**Document excerpt:**
In the early days of super-resolution, they focused on interpolation-based methods and the goal is to estimate the missing pixel values and then upscale the image. Do this with the assumption that neighboring pixel values will be having similar pixel values. Use these values to estimate the missing values. The most commonly used interpolation methods include bicubic, bilinear, and nearest-neighbor interpolation. But the results are unsatisfactory. This led to blurry images. These methods efficiently compute, making them suitable for basic resolution tasks and situations with limited computational resources.
On the other hand, regularization-based methods aim to improve super-resolution results by introducing extra constraints or priors into the image reconstruction process. These techniques take advantage of an image’s statistical features to increase the accuracy of the rebuilt images while preserving fine details. It has provided more control over the reconstruction process and enhances the sharpness and details of the image. But here there are some limitations like handling complex image content because it leads to over-smoothing in some cases.
Even though these traditional approaches have some limitations, they showed a path for the emergence of powerful methods for super-resolution.

**Dataset:**
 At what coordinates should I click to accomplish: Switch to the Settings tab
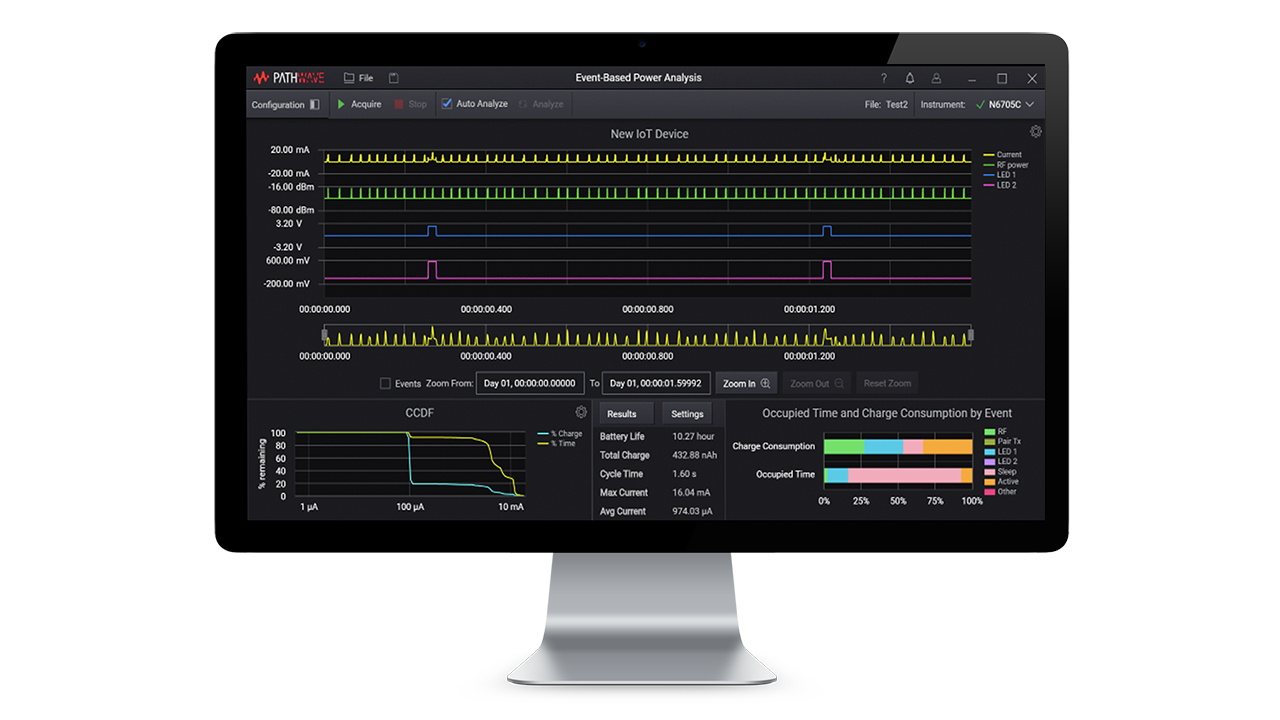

---

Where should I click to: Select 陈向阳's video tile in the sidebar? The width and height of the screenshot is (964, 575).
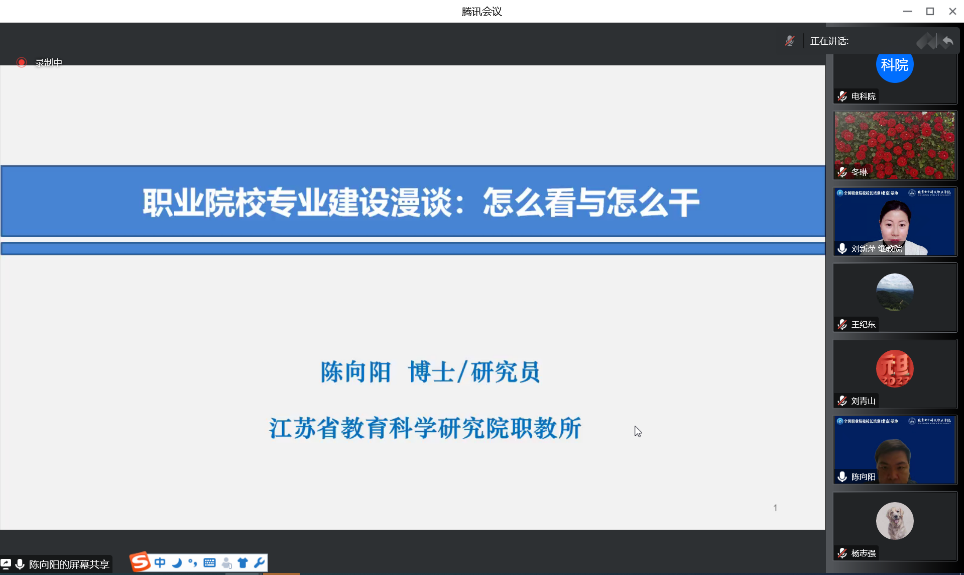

**Task requirements:**
- a) Please copy the stretch of the super-resolution passage from "In the early" through "limited computational resources." word for word.
- b) Which interpolation methods does the super-resolution passage name as the most commonly used?
- c) Extend the super-resolution passage, picking up right after its last sentence.

**Responses by task:**
- a)
In the early days of super-resolution, they focused on interpolation-based methods and the goal is to estimate the missing pixel values and then upscale the image. Do this with the assumption that neighboring pixel values will be having similar pixel values. Use these values to estimate the missing values. The most commonly used interpolation methods include bicubic, bilinear, and nearest-neighbor interpolation. But the results are unsatisfactory. This led to blurry images. These methods efficiently compute, making them suitable for basic resolution tasks and situations with limited computational resources.

- b) Bicubic, bilinear, and nearest-neighbor interpolation.

- c)
Learning-based approaches have become a powerful and effective solution for super-resolution. It has allowed the generation of highly detailed high-resolution images. There are two main learning-based approaches: Single Image Super-Resolution (SISR) and Generative Adversarial Networks (GANs).
Single Image Super-Resolution focuses on learning a mapping function that directly maps from low-resolution to high-resolution images. It uses convolutional neural networks (CNNs). Researchers train these networks using large-scale datasets that include pairs of low-resolution and high-resolution images. These networks learn the underlying patterns and the relationships between the low relation and high resolutions of images so that it generates high-quality results. The architecture of SISR models consists of an encoder and a decoder.
Here the encoder captures the low-resolution image’s feature and then passed through the decoder to upscale it and refines those features to get a high-resolution image. Commonly used lost metrics for measuring the difference between real and generated images include Mean Squared Error (MSE) and Peak Signal-to-Noise Ratio (PSNR). By minimizing these loss functions during training, the network will learn to produce high-resolution images that closely mimic the original high-resolution images.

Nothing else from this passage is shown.